O homem de calcinha disse que tudo faz parte de uma “investigação pessoal”, alegando ainda ter sofrido tentativa de extorsão

Por Kiko Nogueira, jornalista, no DCM 

Em Goiânia, um pastor voltou aos holofotes após ser flagrado — pela terceira vez — desfilando pelas ruas de peruca loira e calcinha fio-dental. Eduardo Costa, líder religioso e cantor gospel, confirmou que é o homem dos vídeos que viralizaram nas redes sociais. Em pronunciamento ao lado da esposa, disse que tudo faz parte de uma “investigação pessoal”, alegando ainda ter sofrido tentativa de extorsão.

A explicação pode soar estranha, mas pelo menos é inofensiva. Eduardo não pediu voto para Bolsonaro, não participou de gabinete do ódio, não usou o altar para espalhar fake news, nem ameaçou instituições democráticas.

Sua maior “transgressão” foi andar pelas ruas usando roupas femininas à guisa de fazer “investigações” — escolha que, no máximo, provoca risadas e memes.

Agora, compare a Silas Malafaia. Enquanto um pastor explica por que estava de calcinha, o outro tenta justificar por que está na mira da Polícia Federal.
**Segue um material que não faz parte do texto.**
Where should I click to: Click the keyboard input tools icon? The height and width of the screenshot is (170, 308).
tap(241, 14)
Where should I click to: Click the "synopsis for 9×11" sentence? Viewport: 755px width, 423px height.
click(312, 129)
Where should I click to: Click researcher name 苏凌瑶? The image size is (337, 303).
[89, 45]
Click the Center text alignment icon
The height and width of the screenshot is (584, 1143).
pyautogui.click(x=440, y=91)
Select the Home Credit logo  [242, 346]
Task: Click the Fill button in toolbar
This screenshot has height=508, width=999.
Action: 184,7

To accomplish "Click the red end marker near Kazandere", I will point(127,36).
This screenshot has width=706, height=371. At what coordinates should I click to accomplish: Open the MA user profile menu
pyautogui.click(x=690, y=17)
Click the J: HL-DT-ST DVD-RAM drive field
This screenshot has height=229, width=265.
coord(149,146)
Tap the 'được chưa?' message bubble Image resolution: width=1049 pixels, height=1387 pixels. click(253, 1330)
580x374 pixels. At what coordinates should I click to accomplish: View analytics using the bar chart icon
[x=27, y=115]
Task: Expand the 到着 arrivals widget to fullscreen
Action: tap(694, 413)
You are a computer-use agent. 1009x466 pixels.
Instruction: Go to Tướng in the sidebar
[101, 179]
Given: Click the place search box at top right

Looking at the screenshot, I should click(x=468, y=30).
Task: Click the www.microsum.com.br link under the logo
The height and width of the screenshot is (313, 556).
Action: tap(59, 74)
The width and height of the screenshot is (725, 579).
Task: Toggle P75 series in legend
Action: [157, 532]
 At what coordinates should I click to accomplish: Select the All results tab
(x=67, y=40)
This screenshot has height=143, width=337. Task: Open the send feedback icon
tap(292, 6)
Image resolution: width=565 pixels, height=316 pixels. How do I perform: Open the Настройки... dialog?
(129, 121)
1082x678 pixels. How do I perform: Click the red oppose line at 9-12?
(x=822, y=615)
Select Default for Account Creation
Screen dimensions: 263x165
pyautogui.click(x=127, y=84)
Malafaia foi alvo de busca e apreensão por suspeita de coação e obstrução de investigação. Segundo a decisão do STF, ele teria atuado junto a Jair Bolsonaro e Eduardo Bolsonaro para pressionar o Supremo, influenciar processos e articular anistia por meio de uma campanha de desinformação. Não é a primeira vez que o histérico carioca usa seu púlpito para defender interesses políticos — e, quase sempre, contra o espírito democrático que ele finge proteger.

Quem envergonha mais a fé que diz professar? O homem que sai às ruas vestido de mulher ou o líder que usa a Bíblia como escudo para práticas que nada têm de cristãs? Quem ofende a moral? A calcinha fio-dental ou a tentativa de manipular investigações e chantagear as instituições do país?

No fundo, a piada do “pastor de calcinha” expõe algo sério: escândalos sexuais viram memes; escândalos de poder ameaçam a democracia. E, nessa disputa, é difícil não concluir que o personagem de Goiânia é muito mais decente do que Malafaia.